> Activity:
Starting with the line that contains "Click the 无障碍浏览 accessibility link", repeat exactly every line through the last one in the records below, and leave out the pictures.

> Stored data:
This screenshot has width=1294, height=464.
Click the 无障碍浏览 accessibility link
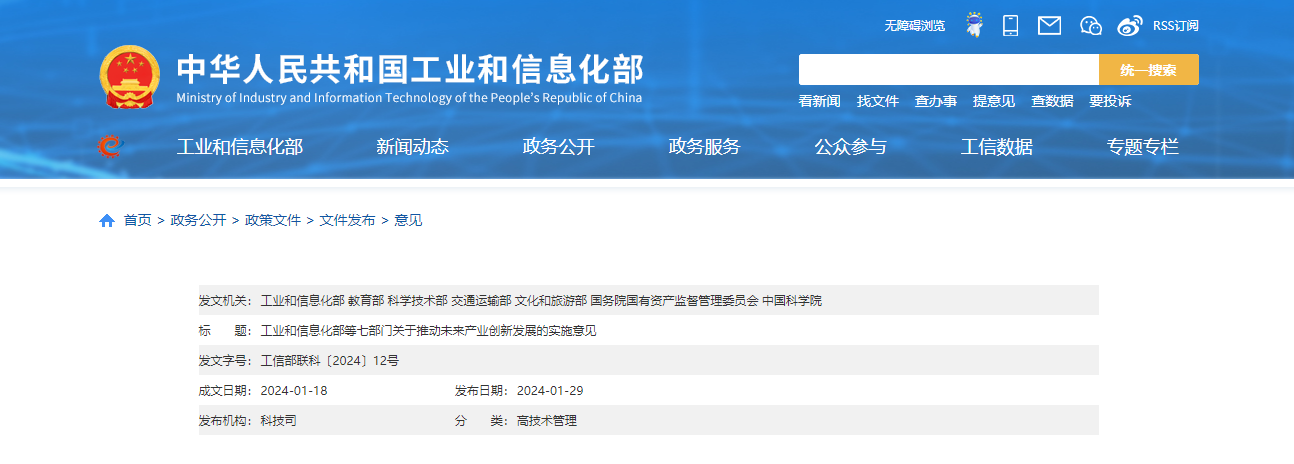click(x=914, y=26)
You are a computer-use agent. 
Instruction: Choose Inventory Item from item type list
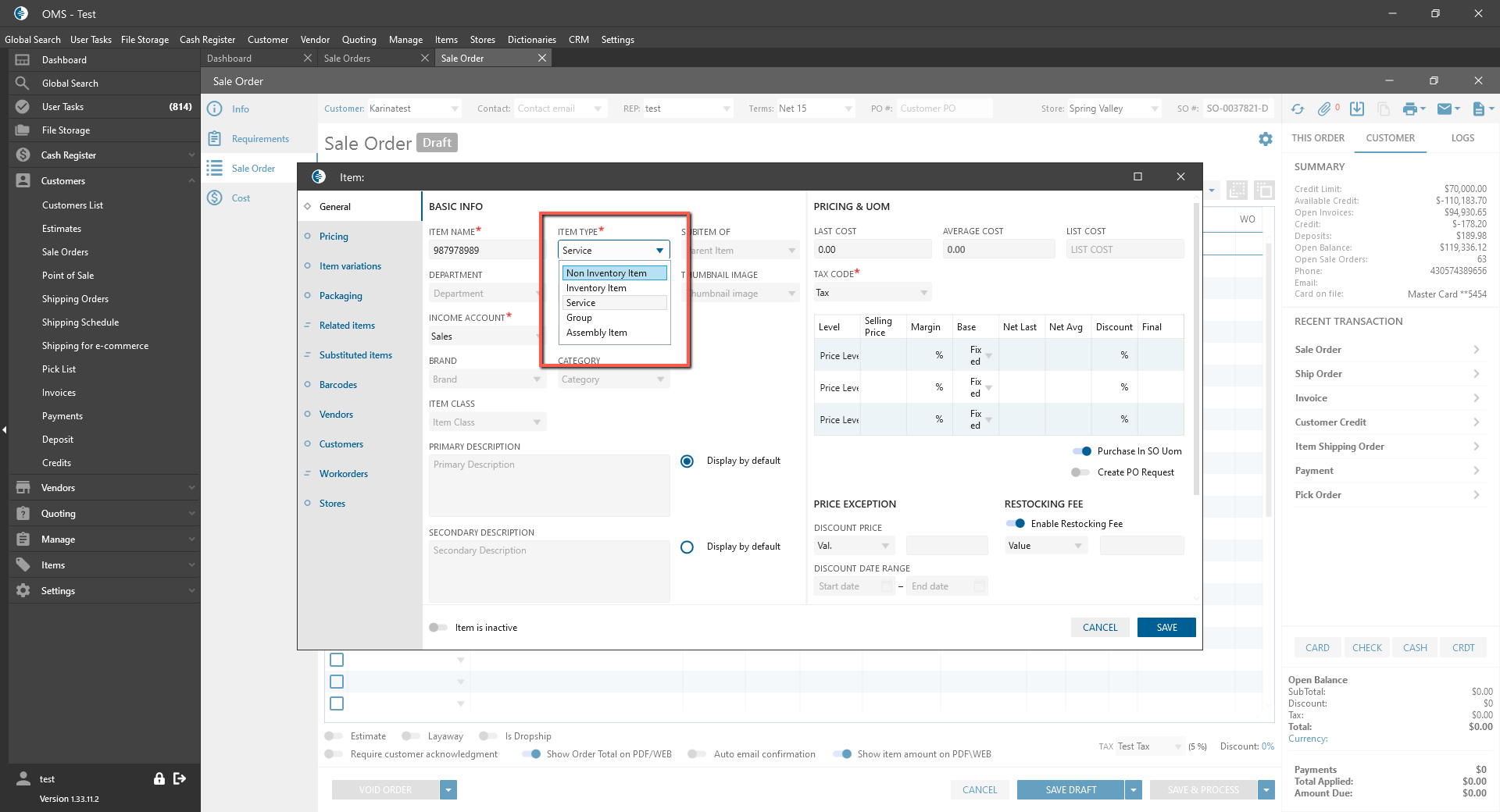coord(596,288)
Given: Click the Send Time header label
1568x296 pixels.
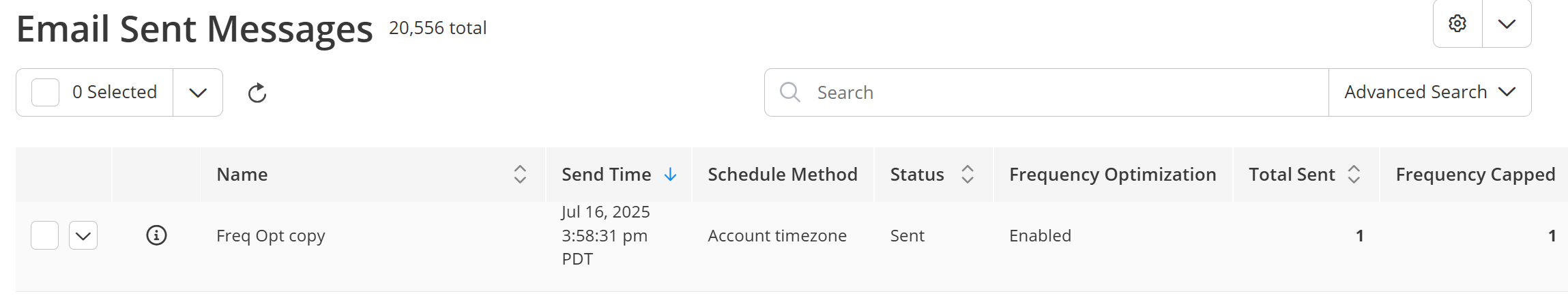Looking at the screenshot, I should point(607,175).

> Exercise answer:
Click the 无障碍浏览 accessibility link
click(x=914, y=26)
You are a computer-use agent. 
Instruction: Choose Inventory Item from item type list
coord(596,288)
Given: Click the Send Time header label
1568x296 pixels.
Looking at the screenshot, I should point(607,175).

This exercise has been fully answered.